Cyclotron resonance and quantum oscillations of critical Fermi surfaces

TL;DR

This paper explores how Kohn's theorem applies to non-Fermi liquids with critical bosons, revealing that disorder and marginal Fermi liquid behavior can significantly alter the cyclotron mass, relevant to strange metal properties.

Contribution

It demonstrates that Kohn's theorem extends to certain non-Fermi liquids and calculates how disorder-induced marginal Fermi liquids modify the cyclotron mass.

Findings

Kohn's theorem applies to disorder-free non-Fermi liquids with critical bosons.

Marginal Fermi liquids with random Yukawa coupling show significant cyclotron mass corrections.

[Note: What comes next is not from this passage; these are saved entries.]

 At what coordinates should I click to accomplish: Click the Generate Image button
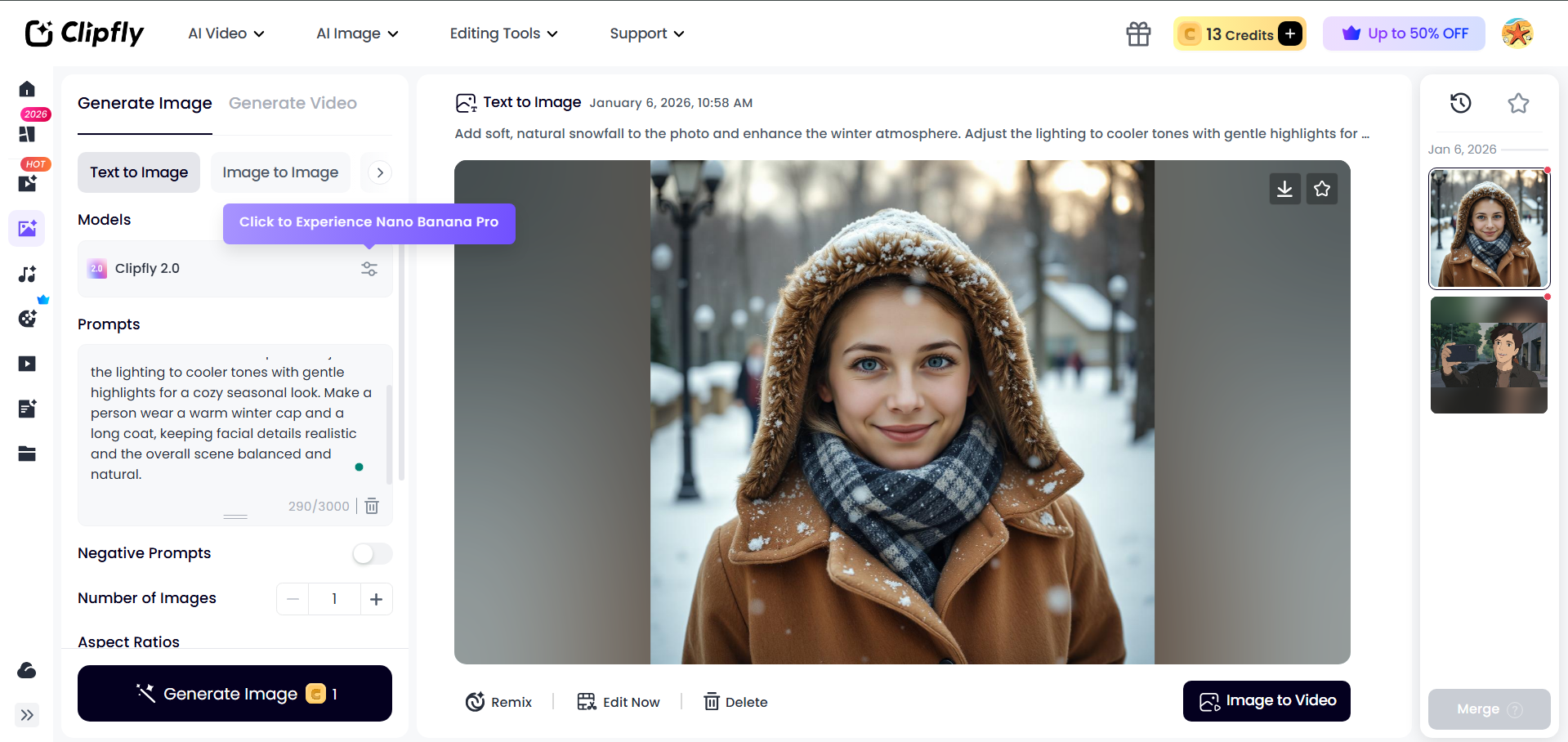pos(235,694)
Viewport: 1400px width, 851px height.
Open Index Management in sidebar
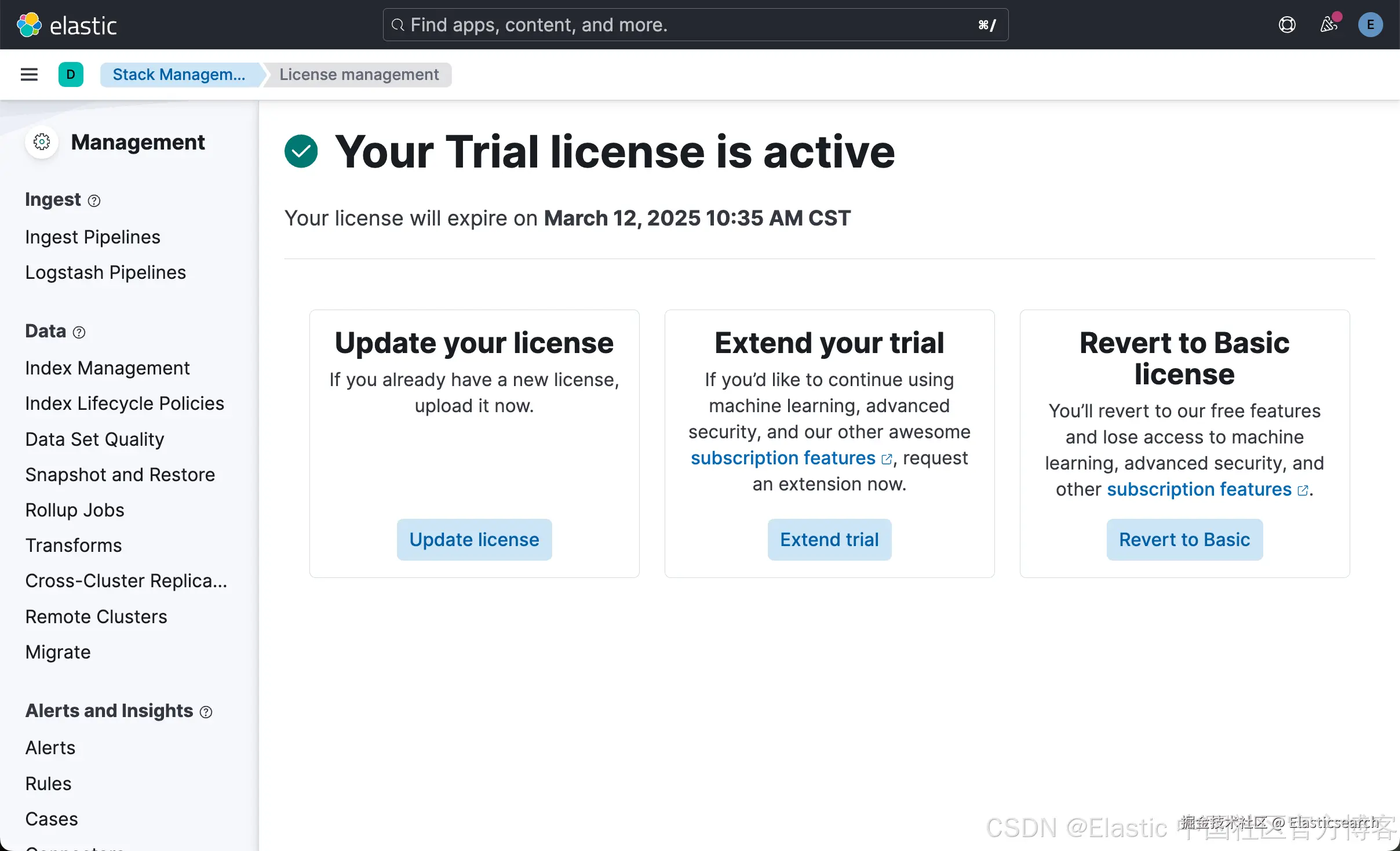(x=107, y=368)
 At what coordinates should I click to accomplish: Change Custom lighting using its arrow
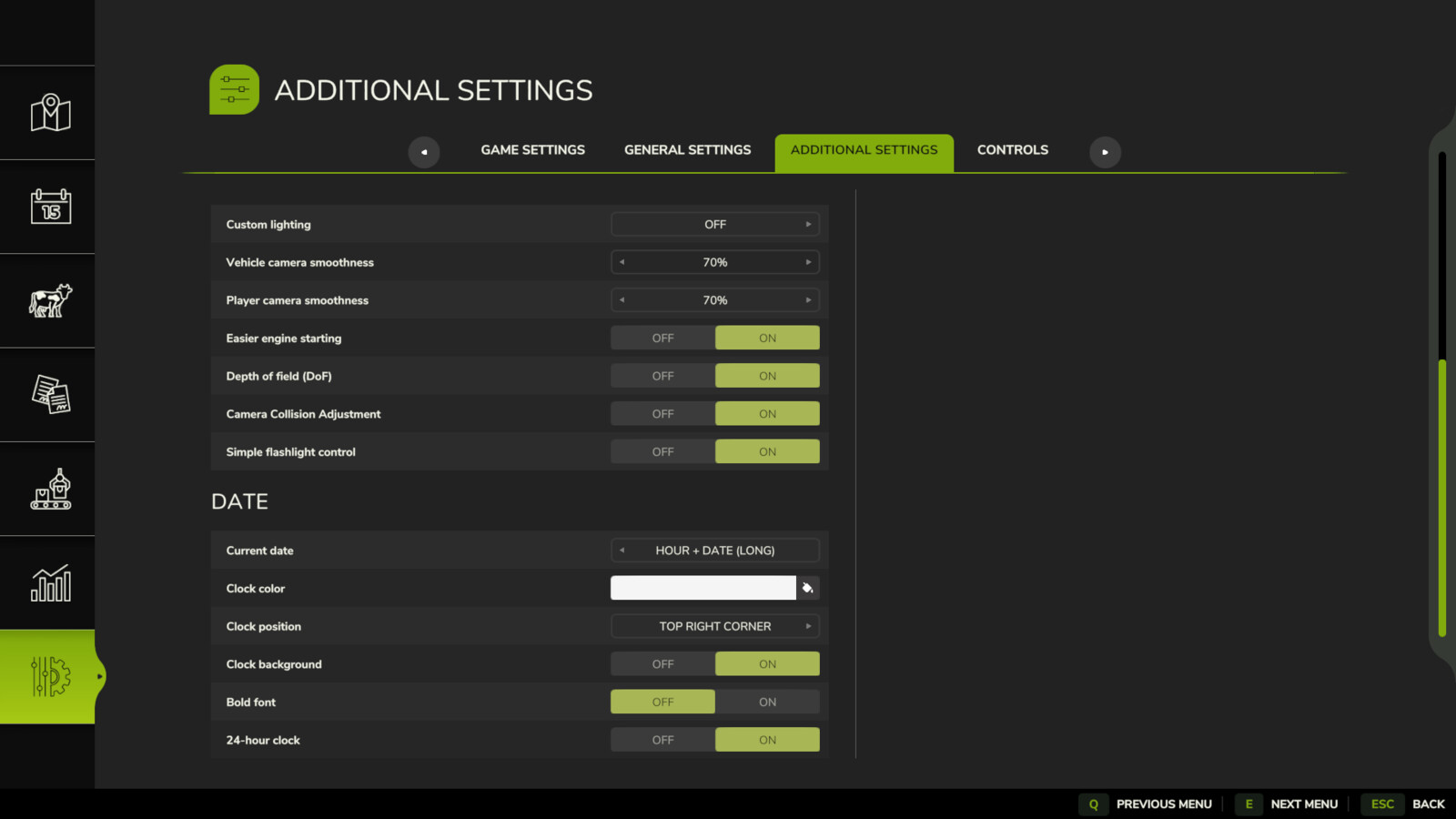point(808,224)
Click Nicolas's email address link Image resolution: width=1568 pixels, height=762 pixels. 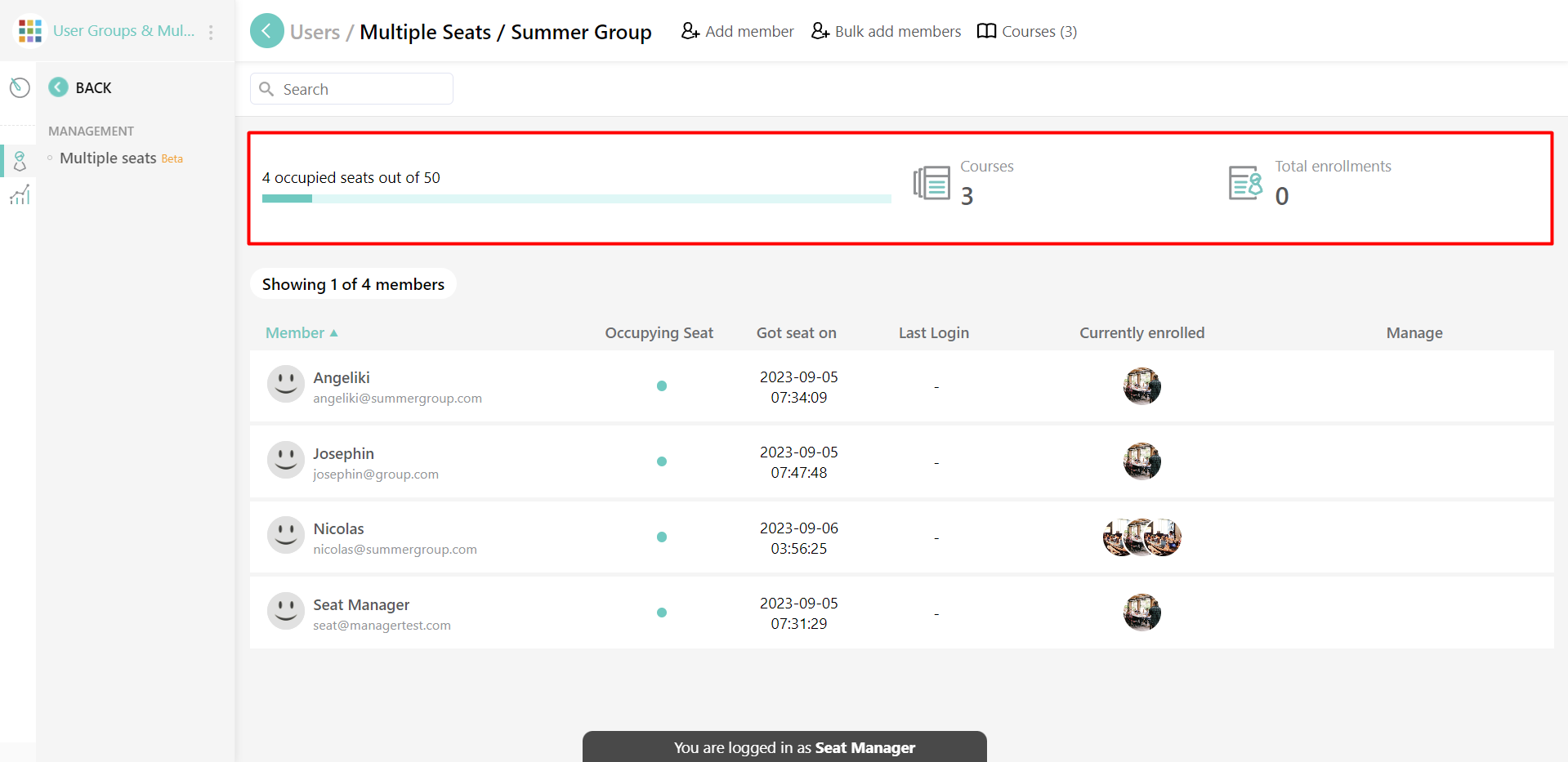(395, 549)
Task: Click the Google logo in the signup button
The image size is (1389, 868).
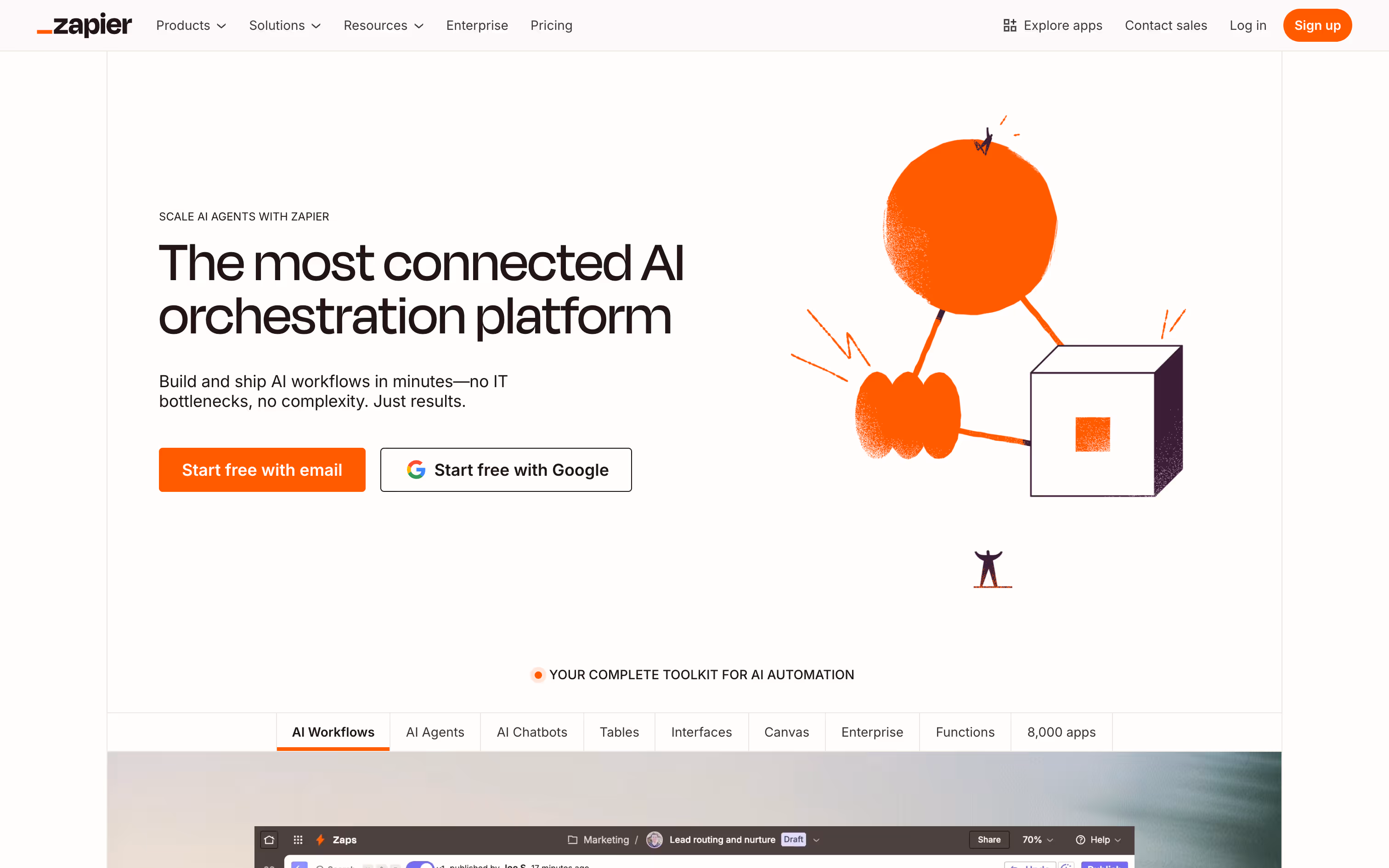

The theory explains properties of strange metals, including linear-in-temperature resistivity.

Abstract

Kohn's theorem places strong constraints on the cyclotron response of Fermi liquids. Recent observations of a doping dependence in the cyclotron mass of La$_{2-x}$Sr$_x$CuO$_4$ (Legros et al., Phys. Rev. B 106, 195110 (2022)) are therefore surprising because the cyclotron mass can only be renormalized by large momentum umklapp interactions which are not expected to vary significantly with doping. We show that a version of Kohn's theorem continues to apply to disorder-free non-Fermi liquids with a critical boson near zero momentum. However, marginal Fermi liquids arising from a spatially random Yukawa coupling between the electrons and bosons do give rise to significant corrections to the cyclotron mass which we compute. This is the same theory which yields linear-in-temperature resistivity and other properties of strange metals at zero fields (Patel et al., Science 381, 790 (2023)).